• _WHAT THE TASK ASKS_: Print each line of the listing once more, precisely as given.

==== GIVEN RECORDS

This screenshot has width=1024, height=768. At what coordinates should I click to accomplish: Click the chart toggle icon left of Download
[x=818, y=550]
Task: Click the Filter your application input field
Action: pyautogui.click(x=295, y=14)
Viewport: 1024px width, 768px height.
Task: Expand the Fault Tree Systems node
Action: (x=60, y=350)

========

• _ANSWER AREA_:
This screenshot has width=1024, height=768. At what coordinates should I click to accomplish: Click the chart toggle icon left of Download
[x=818, y=550]
Task: Click the Filter your application input field
Action: pyautogui.click(x=295, y=14)
Viewport: 1024px width, 768px height.
Task: Expand the Fault Tree Systems node
Action: (x=60, y=350)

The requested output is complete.